Escribimos porque es una enfermedad incurable, una enfermedad maravillosa. La razón construye la casa, pero es la imaginación quien crea el hogar. La condición humana es un relato individual y colectivo: un relato evolutivo que ofrece sentido donde nadie nos responde. La naturaleza no está esperándonos, somos nosotros los que preguntamos en este gran silencio que llamamos cultura. Silencio paradójico porque está lleno de palabras, de simbolismo, de emociones significativas que llamamos lenguaje. Quien lee y escribe, comparte su miedo: la muerte no puede ser la última palabra.

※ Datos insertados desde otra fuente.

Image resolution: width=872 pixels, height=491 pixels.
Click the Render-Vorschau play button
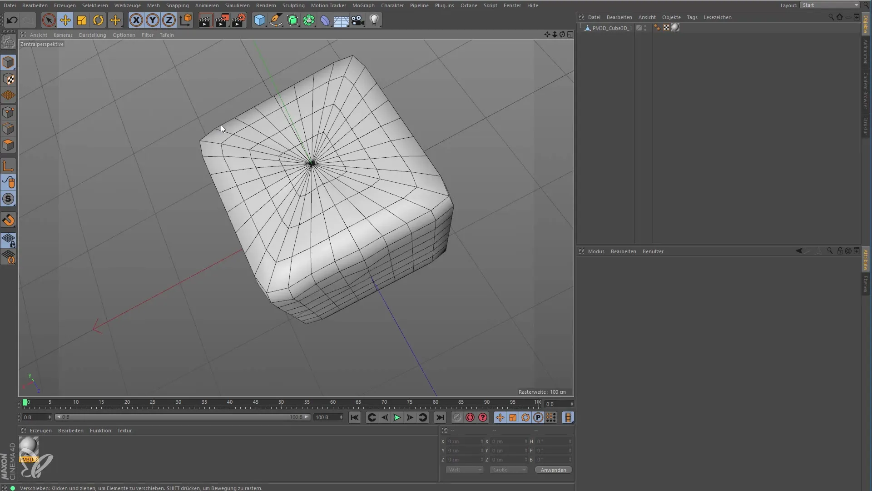(205, 20)
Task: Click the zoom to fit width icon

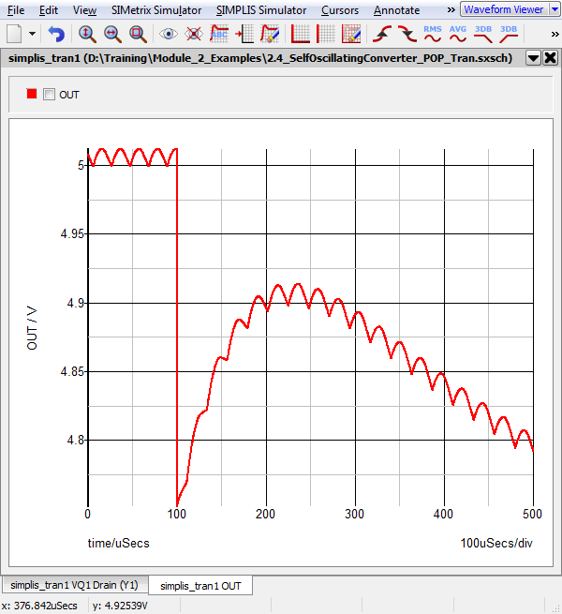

Todos tenemos una biblioteca íntima que crece con nosotros. Una biblioteca donde entran y salen autores con parte de nuestra alma. Una manía que ha terminado por ser voluntaria: hay clases donde me sorprendo relatando la batalla de Troya, la tragedia que une a Héctor y Aquiles: el azar convirtiéndose en destino; la España polvorienta que es el fondo de una diálogo interminable, un diálogo donde el humor y la tristeza se vuelven inseparables: el Quijote y Sancho Panza; la culpa de Raskólnikov, esa culpa donde siempre nos reconocemos, aunque nos cueste confesarlo. Los alumnos me piden que no termine, que siga, que salte a otra historia: hemos vencido al tiempo, nada nos importa. Lo presienten: estoy hablando de nosotros. La imaginación nunca descansa.